Three types of sequence-encoding models (with 10 specific models) are available in Bastion4. In general, selecting only local-sequence-encoding based models enables high-speed predictions but at the expense of a reduced prediction accuracy. In contrast, global sequence-encoding or structural-descriptor-encoding based models can provide an improved predictive performance, but suffer from increased computational complexity and time consumption. Users are advised to be aware of the compromise between computational efficiency and prediction accuracy when selecting models. A job submission with the default settings will take the Bastion4 server approximately 10 minutes to process and accomplish the job of a typical protein sequence with 500 amino acid residues.

2.3 Input limits

1. The length of each submited sequence should be in the range of 50 and 5000.

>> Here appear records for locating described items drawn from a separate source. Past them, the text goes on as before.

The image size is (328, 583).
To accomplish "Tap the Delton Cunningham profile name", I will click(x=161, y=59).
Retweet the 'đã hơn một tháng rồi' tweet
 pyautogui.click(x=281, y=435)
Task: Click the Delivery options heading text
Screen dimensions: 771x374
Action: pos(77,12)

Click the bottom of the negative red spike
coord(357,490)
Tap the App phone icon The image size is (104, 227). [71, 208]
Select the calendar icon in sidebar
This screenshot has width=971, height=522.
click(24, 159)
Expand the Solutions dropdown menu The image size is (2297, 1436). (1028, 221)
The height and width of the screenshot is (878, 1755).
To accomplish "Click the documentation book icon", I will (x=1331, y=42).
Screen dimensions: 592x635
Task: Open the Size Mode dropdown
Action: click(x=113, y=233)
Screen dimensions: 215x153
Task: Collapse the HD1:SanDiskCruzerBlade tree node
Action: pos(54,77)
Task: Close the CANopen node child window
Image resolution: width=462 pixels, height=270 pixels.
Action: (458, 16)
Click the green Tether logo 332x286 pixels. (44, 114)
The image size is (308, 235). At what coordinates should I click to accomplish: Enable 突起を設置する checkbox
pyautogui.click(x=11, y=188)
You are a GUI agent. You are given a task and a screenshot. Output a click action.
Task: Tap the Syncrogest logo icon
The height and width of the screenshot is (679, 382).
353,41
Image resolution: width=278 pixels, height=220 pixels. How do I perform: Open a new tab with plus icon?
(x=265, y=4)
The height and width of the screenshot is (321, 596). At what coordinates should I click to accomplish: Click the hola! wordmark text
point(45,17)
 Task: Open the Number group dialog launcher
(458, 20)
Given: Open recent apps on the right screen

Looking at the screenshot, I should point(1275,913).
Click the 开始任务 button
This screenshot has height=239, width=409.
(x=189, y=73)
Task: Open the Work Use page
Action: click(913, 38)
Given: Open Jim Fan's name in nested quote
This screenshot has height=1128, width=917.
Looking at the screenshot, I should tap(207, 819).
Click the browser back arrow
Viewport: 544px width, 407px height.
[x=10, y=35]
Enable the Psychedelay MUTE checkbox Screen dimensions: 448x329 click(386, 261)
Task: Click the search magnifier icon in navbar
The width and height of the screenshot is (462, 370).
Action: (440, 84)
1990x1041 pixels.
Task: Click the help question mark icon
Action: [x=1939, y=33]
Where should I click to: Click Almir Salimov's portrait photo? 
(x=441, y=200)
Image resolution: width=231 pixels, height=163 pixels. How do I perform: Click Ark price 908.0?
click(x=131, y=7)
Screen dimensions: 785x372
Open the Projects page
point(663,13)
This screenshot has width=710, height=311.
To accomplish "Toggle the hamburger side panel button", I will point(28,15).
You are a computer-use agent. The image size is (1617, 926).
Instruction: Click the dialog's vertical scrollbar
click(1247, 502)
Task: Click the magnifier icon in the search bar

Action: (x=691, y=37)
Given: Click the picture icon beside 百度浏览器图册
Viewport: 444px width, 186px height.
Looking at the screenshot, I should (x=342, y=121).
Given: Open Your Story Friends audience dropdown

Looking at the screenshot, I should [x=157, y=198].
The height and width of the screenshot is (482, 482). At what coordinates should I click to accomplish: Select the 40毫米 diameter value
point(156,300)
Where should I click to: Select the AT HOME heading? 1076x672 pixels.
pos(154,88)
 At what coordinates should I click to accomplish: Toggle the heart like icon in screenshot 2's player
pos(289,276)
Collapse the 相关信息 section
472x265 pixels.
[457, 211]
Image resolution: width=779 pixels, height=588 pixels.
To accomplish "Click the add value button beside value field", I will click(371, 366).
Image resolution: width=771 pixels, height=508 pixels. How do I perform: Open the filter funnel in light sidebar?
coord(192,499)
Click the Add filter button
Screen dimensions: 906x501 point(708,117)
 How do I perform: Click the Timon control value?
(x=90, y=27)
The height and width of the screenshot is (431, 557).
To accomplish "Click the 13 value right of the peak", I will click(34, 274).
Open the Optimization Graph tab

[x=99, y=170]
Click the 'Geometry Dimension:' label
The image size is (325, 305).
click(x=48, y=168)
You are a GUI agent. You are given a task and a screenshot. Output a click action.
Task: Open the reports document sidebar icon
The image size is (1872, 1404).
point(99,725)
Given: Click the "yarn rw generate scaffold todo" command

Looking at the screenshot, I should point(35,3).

2. Since T4SE prediction is a time-consuming job, especially when you select Global Sequence Encoding Based Models or Sequence functional Encoding Based Models, the max number of submited sequences each time should be no more than 50.